Willen de kleine gezins- en familiebedrijven kunnen blijven bestaan, dan is er een beter verdienmodel nodig ten laste van de retail. Er ligt een aangenomen motie-Graus hierover. Daarnaast kunnen de megafabrieken alleen bestaan als ze exporteren, want het moet allemaal genoeg zijn voor onze mensen. Het moet ook voldoende zijn om het boerenwelzijn, het dierenwelzijn, de volksgezondheid en de gezondheid van de dieren te kunnen borgen, want daar gaat het om. We zitten niet altijd precies op één lijn, maar we hebben in ieder geval goede intenties.

In de toekomst van de veehouderij moeten het welzijn en de gezondheid van dieren en van boeren geborgd zijn.

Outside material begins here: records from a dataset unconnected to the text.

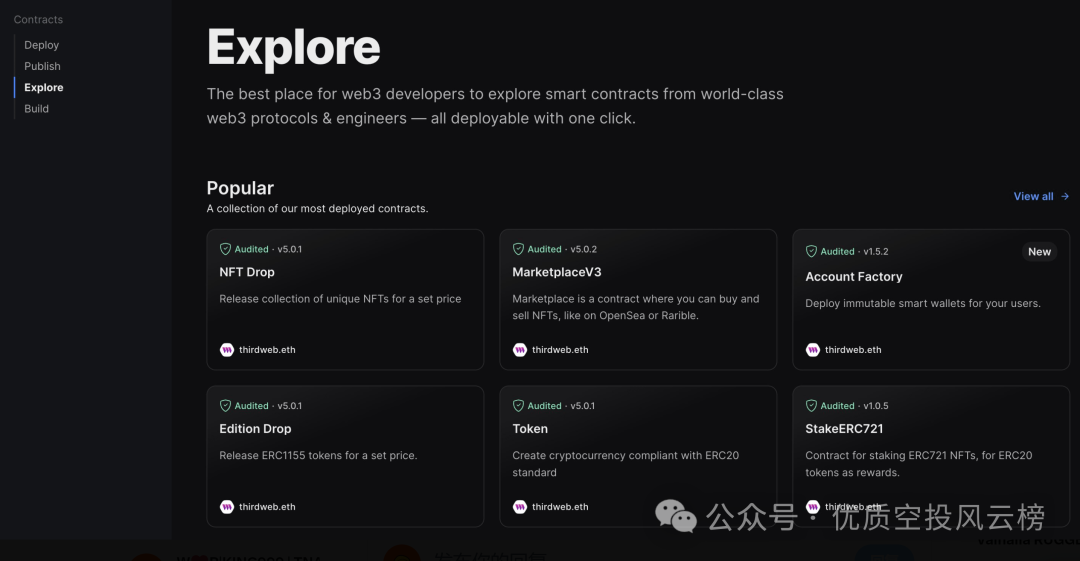This screenshot has width=1080, height=561.
Task: Click thirdweb avatar icon on NFT Drop card
Action: [x=227, y=349]
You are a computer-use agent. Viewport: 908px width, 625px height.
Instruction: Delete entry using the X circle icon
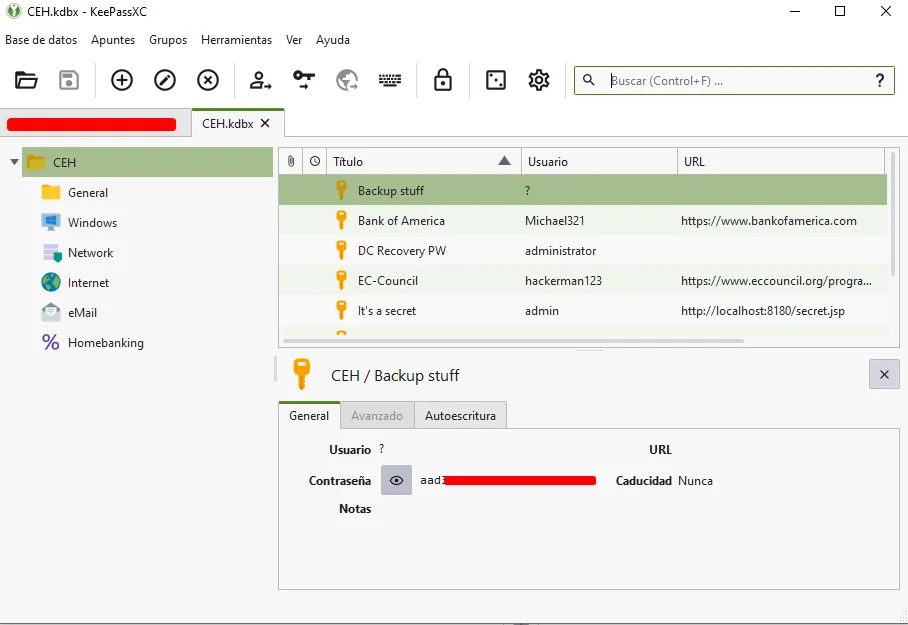point(208,80)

Die mensen moeten minimaal vertegenwoordigd zijn in zo'n commissie en dat moet niet gaan zoals het nu gaat. Daarbij wil ik het verder laten. Ik zal in tweede termijn mogelijk een motie indienen hierover.

Verder wil ik buiten de motie-Graus over een beter verdienmodel om nog vragen of de staatssecretaris ook al werkt aan de omzetting van mijn aangenomen motie waaruit blijkt dat de regelgeving vanuit de Europese Unie vaak onwerkbaar en onuitvoerbaar is voor onze boeren, tuinders en vissers.